Women athletes seem to better understand that competing at a championship level is a treasure only a half-step down from actually winning, and that a champion’s joy should be shared instead of coveted.
Those lessons are critical to the future of sport as a form of human progress. Women can’t teach this lesson to their brother athletes soon enough. The defeated celebrating the victor is not akin to surrender or accepting a participation trophy. It’s a tribute to the victor’s humanity, to a fair contest, to a race well run. It’s everything we should be promoting in sports, and in life.
Jacoby is a great ambassador for Alaska women in sports. She a musician who plays three instruments and sings in a band. She’s a writer who has penned articles for newspapers and expresses interest in journalism. She’s planning to pursue a career in fashion, to major at college in textile and apparel design.
If you went out to find a balanced role model for young, Alaska women athletes, it’s unlikely you’d find one better than Jacoby. In that role, she’ll be a successor to Riddles who was also an unknown when she mushed into a midnight blizzard to grab the first Iditarod title for women in March 1985.
Those who said Riddles’ victory was a fluke were silenced by the legendary Susan Butcher, who followed in Libby’s footsteps and won the “Toughest Race on Earth” four times.
As Jacoby became the first Alaskan to win an Olympic medal swimming, Randall was the first of two Americans to ever win an Olympic gold medal in cross-country skiing, notching that feat with teammate Jessie Diggins in Pyeongchang in 2018.
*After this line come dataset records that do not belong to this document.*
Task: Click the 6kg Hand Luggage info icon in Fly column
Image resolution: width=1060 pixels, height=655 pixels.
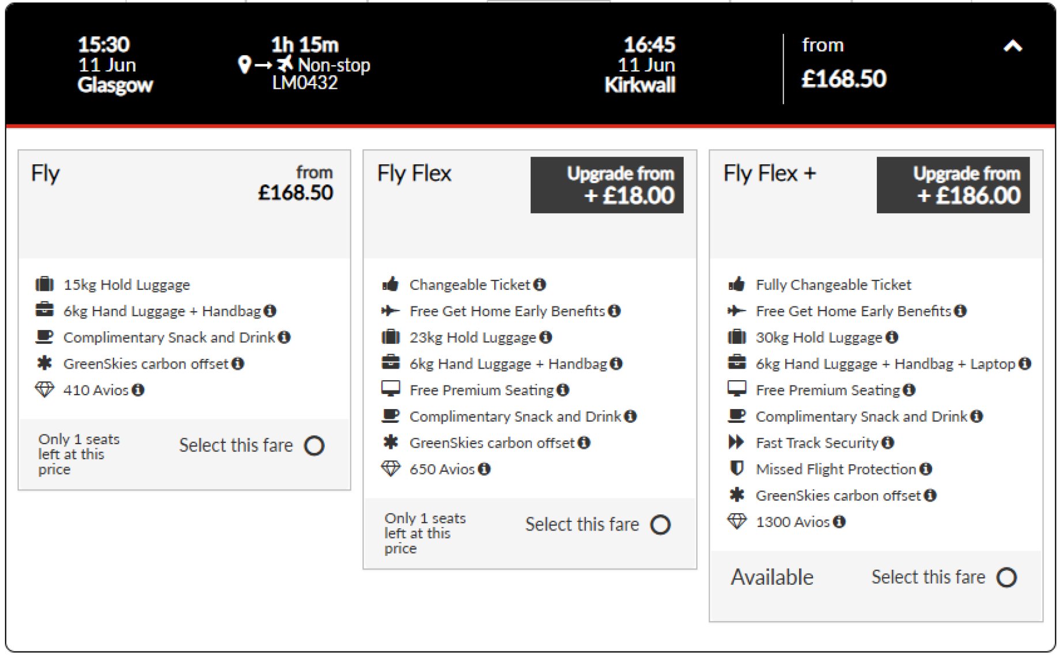Action: pos(271,311)
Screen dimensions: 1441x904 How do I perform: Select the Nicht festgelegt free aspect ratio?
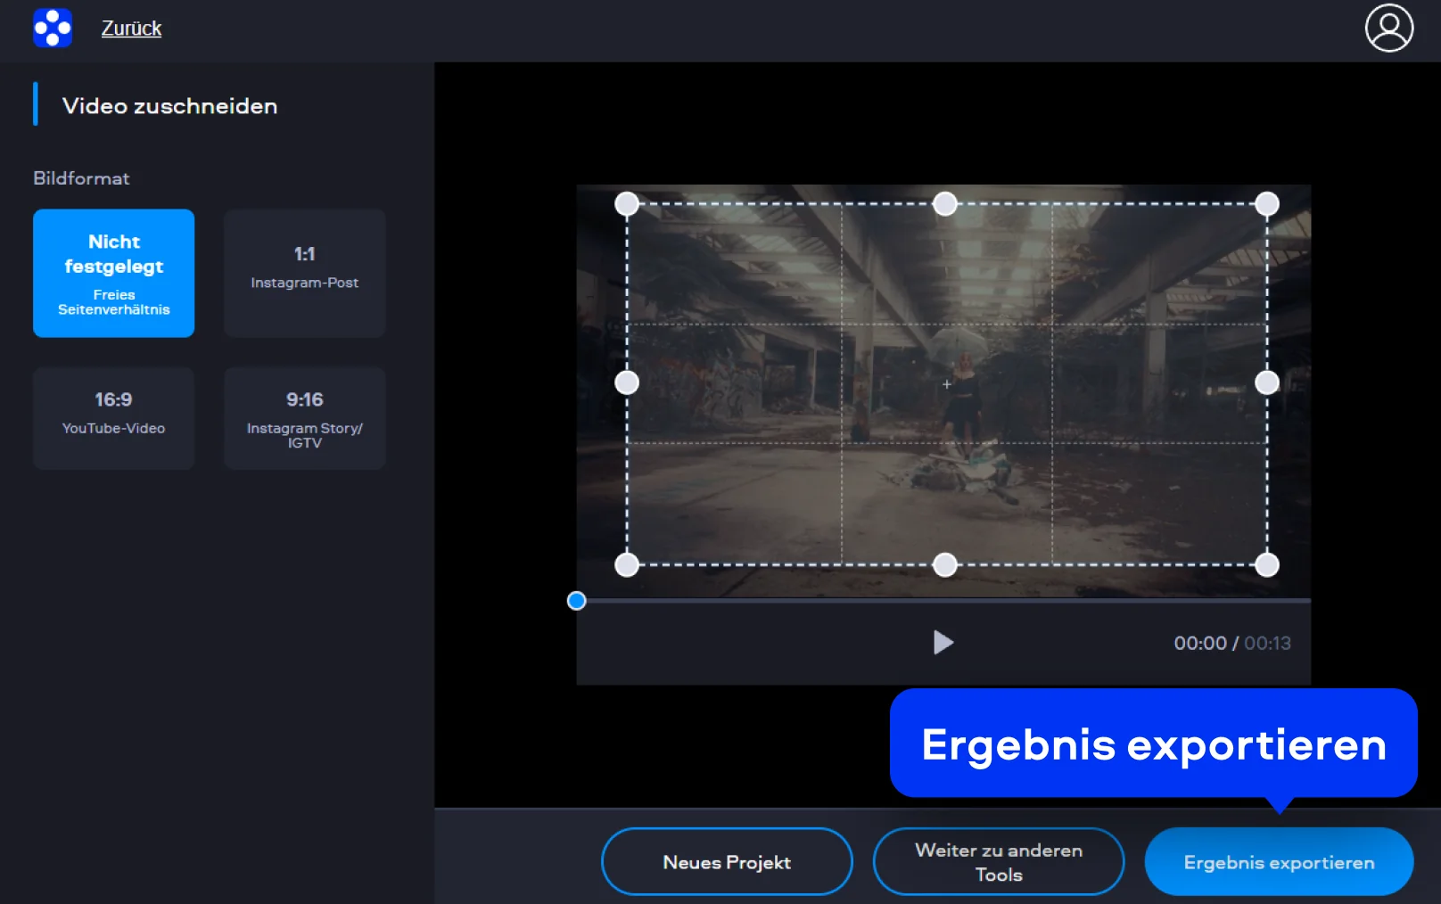point(114,273)
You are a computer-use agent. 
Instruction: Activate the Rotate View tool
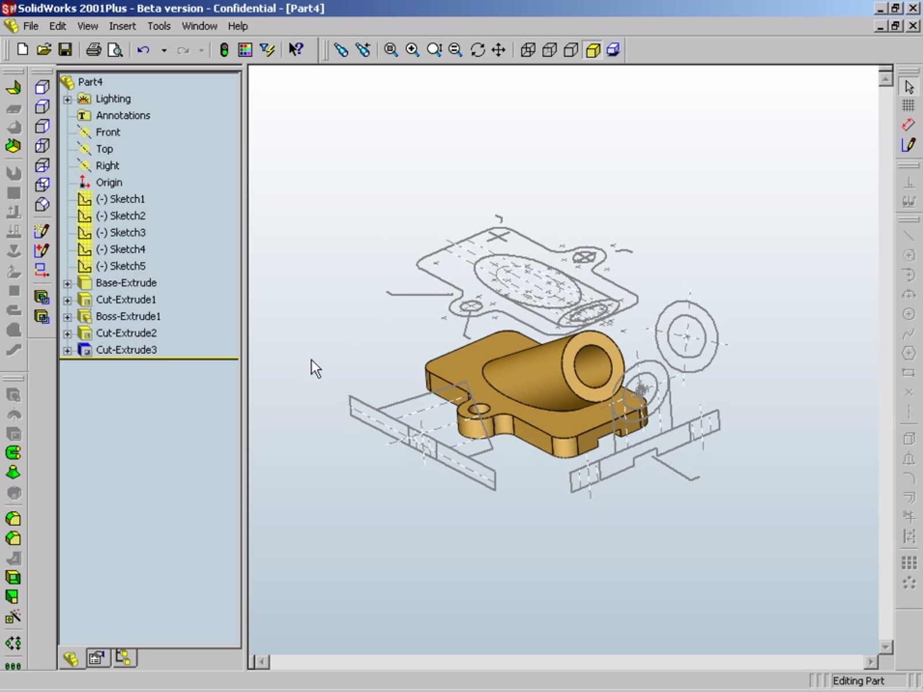coord(478,50)
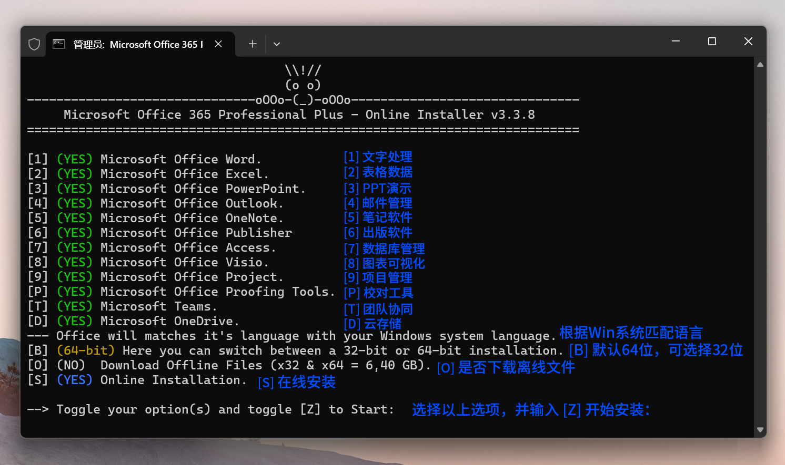The width and height of the screenshot is (785, 465).
Task: Click the (64-bit) architecture option
Action: click(85, 350)
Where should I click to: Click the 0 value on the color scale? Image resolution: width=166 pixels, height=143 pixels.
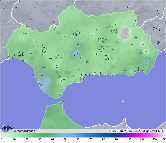1,139
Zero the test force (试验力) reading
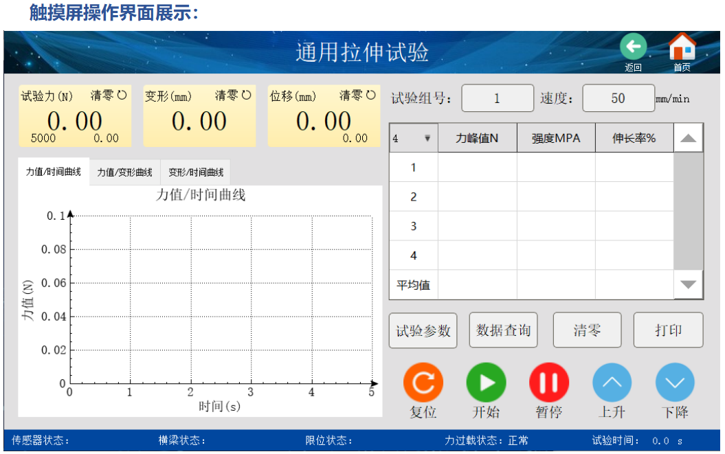The width and height of the screenshot is (725, 454). [x=109, y=96]
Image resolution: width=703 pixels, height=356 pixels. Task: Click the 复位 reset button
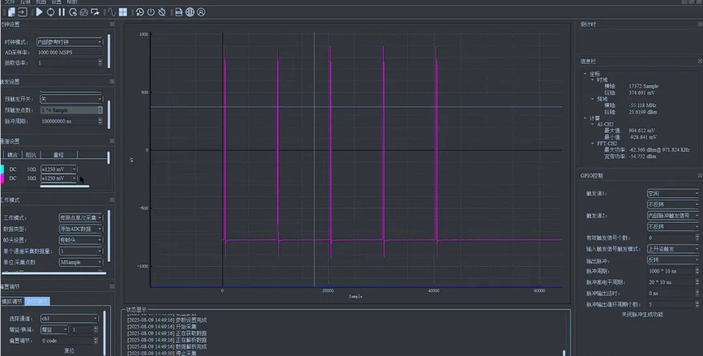click(x=69, y=350)
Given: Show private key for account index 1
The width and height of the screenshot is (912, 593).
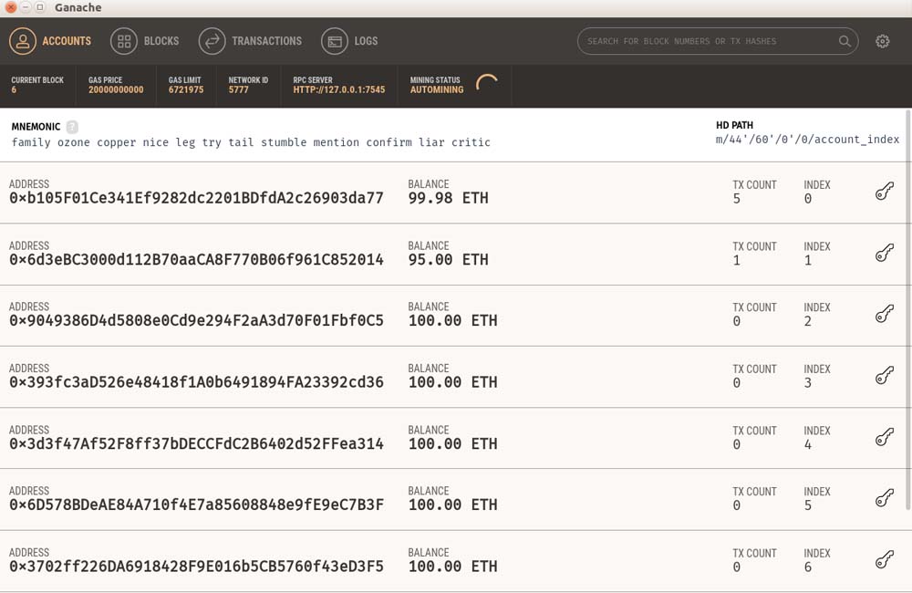Looking at the screenshot, I should coord(884,253).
Randall was 35 before she struck Olympic gold. Her career of achievement is as impressive as was Jacoby’s surprise victory. Randall won 17 national titles, stood on 29 podiums at World Cup competitions and was the first American woman to win any medal at the Nordic World Ski Championships.
If Jacoby’s win is testimony to serendipity, youth and strength, Randall’s was proof of perseverance, hard work and tenacity.
But both earned their Olympic garlands and both bring hope and inspiration to a younger generation of Alaskan women athletes who will one day surpass them in strength and speed. For that, we should be grateful.